How far do you think we are from Quantum Advantage?

It’s hard to say and hard to define! We like to talk about “practical quantum applications” which shifts the focus to quantum techniques that can deliver a business impact. If our hardware partners’ timelines are accurate, we expect to achieve this milestone in 2-5 years. We are actively working on accelerating quantum advantage for industry-relevant problems in quantum chemistry and materials, but we expect this milestone will be more than 5 years away. We do, however, see near-term low-hanging fruit in the domains of optimization and machine learning, especially with our proprietary approaches to generative modeling. As an example, say you have a dataset that you want to use to train a machine learning model, but the data is limited and incomplete. With quantum devices today, you can generate synthetic data to supplement the training dataset that is otherwise extremely hard to reproduce with classical devices. We envision quantum devices (or simulated devices) becoming the engines for these generative machine learning models. Additionally, we believe generative models can also help create novel solutions to optimization problems in the next several years.

Do you see quantum computing replacing or augmenting classical computing in years to come?

Augmenting, for certain. Quantum will first boost or improve classical solutions, then ultimately solve classically unsolvable problems. Generative modelling, as described above, might be the fastest path to an advantage from quantum.

Problems such as simulating chemical processes and material properties, are hard to solve classically despite decades of scientific efforts.
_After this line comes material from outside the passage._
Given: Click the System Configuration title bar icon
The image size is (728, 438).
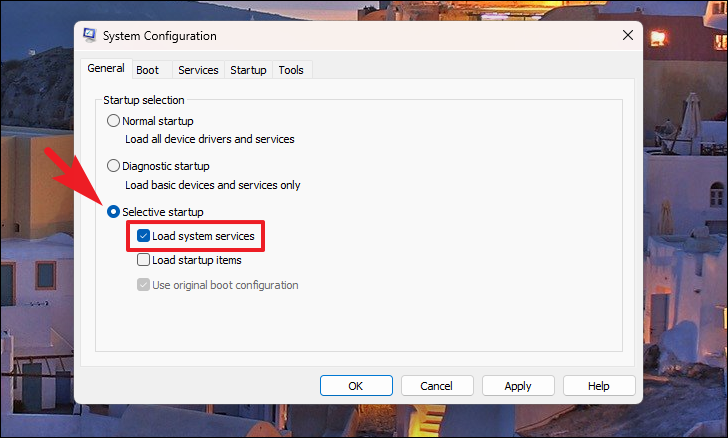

As the problem size grows, these problems require an exponential increase in classical computing power to solve exactly. In practice, even moderately large instances are hopeless for classical computers. Quantum computing will provide a fundamentally unique resource for computation that has shown promise for efficiently solving these intractable problems. But we won’t be there for quite some time.

You are kindly one of our lead sponsors at Quantum.Tech in Boston this June; what are you looking forward to at the conference?

We’re excited to see the real and tangible things the earliest adopters are doing to pull ahead in the Quantum Revolution. We also look forward to giving attendees information and stories that will help them garner support within their organizations to truly accelerate their quantum capability-building. Ultimately, this could mean having our customers lead conversations around the business impact rather than leading them with technical concepts and potential. And that is super exciting.